Fierce Climate, Sacred Ground PDF Author: Elizabeth Marino
Publisher: University of Alaska Press
ISBN: 1602232660
Category : Science
Languages : en
Pages : 135

Book Description
Fierce Climate, Sacred Ground is an ethnographic account of the impacts of climate change in Shishmaref, Alaska. In this small Iupiaq community, flooding and erosion are forcing community members to consider relocation as the only possible solution for long-term safety. However, a tangled web of policy obstacles, lack of funding, and organizational challenges leaves the community without a clear way forward, creating serious questions of how to maintain cultural identity under the new climate regime. Elizabeth Marino analyzes this unique and grounded example of a warming world as a confluence of political injustice, histories of colonialism, global climate change, and contemporary development decisions. The book merges theoretical insights from disaster studies, political analysis, and passages from field notes into an eminently readable text for a wide audience.
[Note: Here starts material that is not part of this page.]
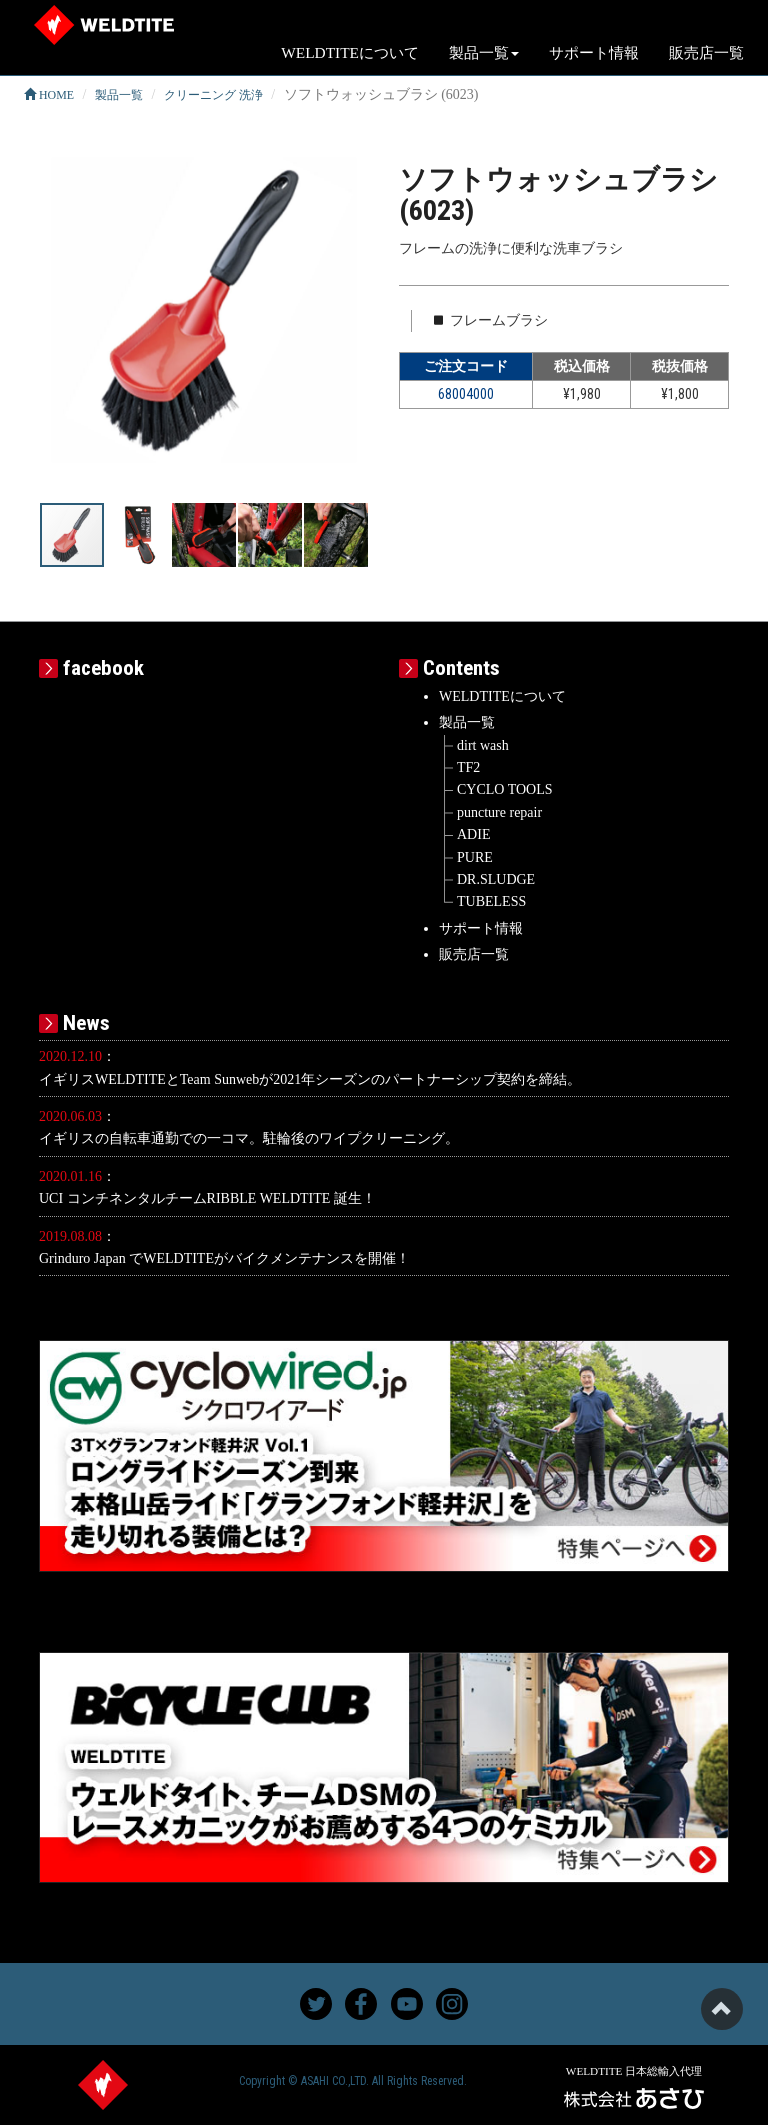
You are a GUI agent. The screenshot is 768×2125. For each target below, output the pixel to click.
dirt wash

This is an ethnography of climate change; a glimpse into the lived experiences of a global phenomenon.--(Source of description unspecified.)

Fevre Dream

Fevre Dream PDF Author: George R. R. Martin
Publisher: Bantam
ISBN: 055357793X
Category : Fiction
Languages : en
Pages : 482

Book Description
A THRILLING REINVENTION OF THE VAMPIRE NOVEL BY THE MASTER OF MODERN FANTASY, GEORGE R. R. MARTIN Abner Marsh, a struggling riverboat captain, suspects that something’s amiss when he is approached by a wealthy aristocrat with a lucrative offer. The hauntingly pale, steely-eyed Joshua York doesn’t care that the icy winter of 1857 has wiped out all but one of Marsh’s dilapidated fleet; nor does he care that he won’t earn back his investment in a decade. York’s reasons for traversing the powerful Mississippi are to be none of Marsh’s concern—no matter how bizarre, arbitrary, or capricious York’s actions may prove. Not until the maiden voyage of Fevre Dream does Marsh realize that he has joined a mission both more sinister, and perhaps more noble, than his most fantastic nightmare—and humankind’s most impossible dream.